■ What is asked:
According to the passage on principal risk factors, how much may the Company borrow?

■ Passage given:
====

Principal Risk Factors

Shares

The market price and the realisable value of the Company's Shares, as well as being affected by their underlying net asset value, also reflect supply and demand for the Company's Shares, market conditions and general investor sentiment. As a result, the market value and the realisable value of the Shares may fluctuate and vary considerably from the net asset value of the Shares and investors may not be able to realise the value of their original investment.

 

Borrowings

The Company may borrow up to 25% of the NAV of the Company. Whilst the use of borrowings should enhance the total return on the Shares where the return on the Company's underlying assets is positive and exceeds the cost of borrowing, it will have the opposite effect where the underlying return is less than the cost of borrowing, further reducing the total return on the Shares or increasing the scale of any losses.

 

Market Risks

The fair value or future cash flows of a financial instrument held by the Company may fluctuate because of changes in market prices. Market risk comprises three elements: interest rate risk, currency risk and other price risk. Further details of these risks are disclosed in note 19 to the financial statements. Investment in private equity securities involves a greater degree of risk than that usually associated with investment in listed securities markets.

 

General

Shareholders have no right to redeem their Shares and in normal circumstances will only be able to realise their investment through the market. The Articles of Incorporation require the Company to propose a continuation vote at every third Annual General Meeting. The next continuation resolution, proposing that the Company continue its business as a closed-ended investment company, will be proposed at the Annual General Meeting to be held in 2016. If shareholders were to vote against the Ordinary Resolution to continue in 2016, the Company would be wound up or reconstructed.

 

Taxation and Exchange Controls

Any change in the Company's tax status or in taxation legislation and/or the imposition of exchange controls (including the tax treatment of dividends or other investment income received by the Company) could affect the value of the investments held by the Company, affect the Company's ability to provide returns to shareholders or alter the post-tax returns to shareholders.

====

■ Recorded information:

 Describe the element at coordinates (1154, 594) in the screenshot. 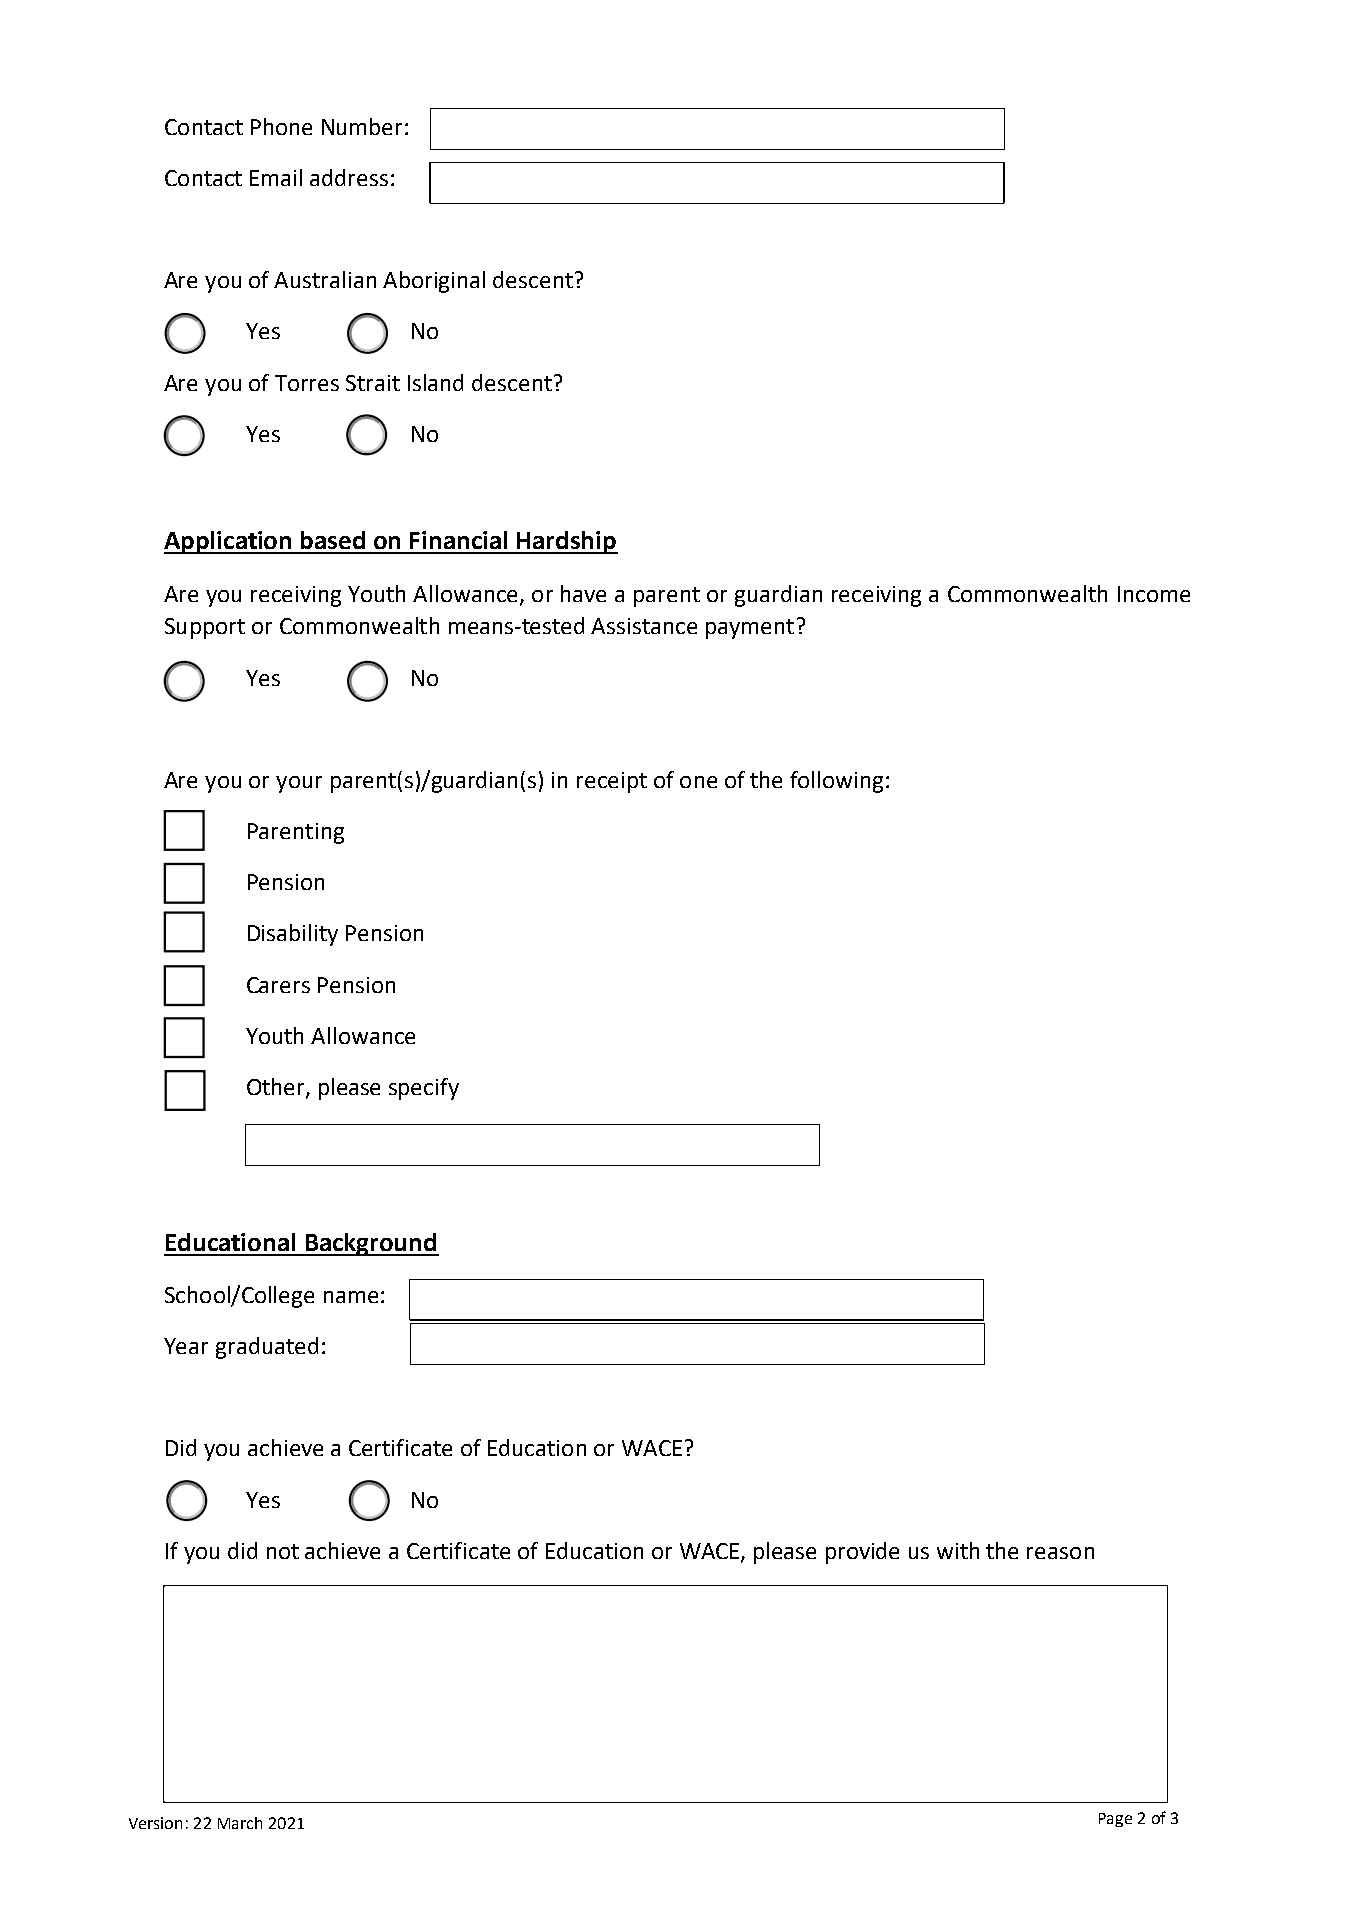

====

■ Result below:
Up to 25% of the Company's NAV.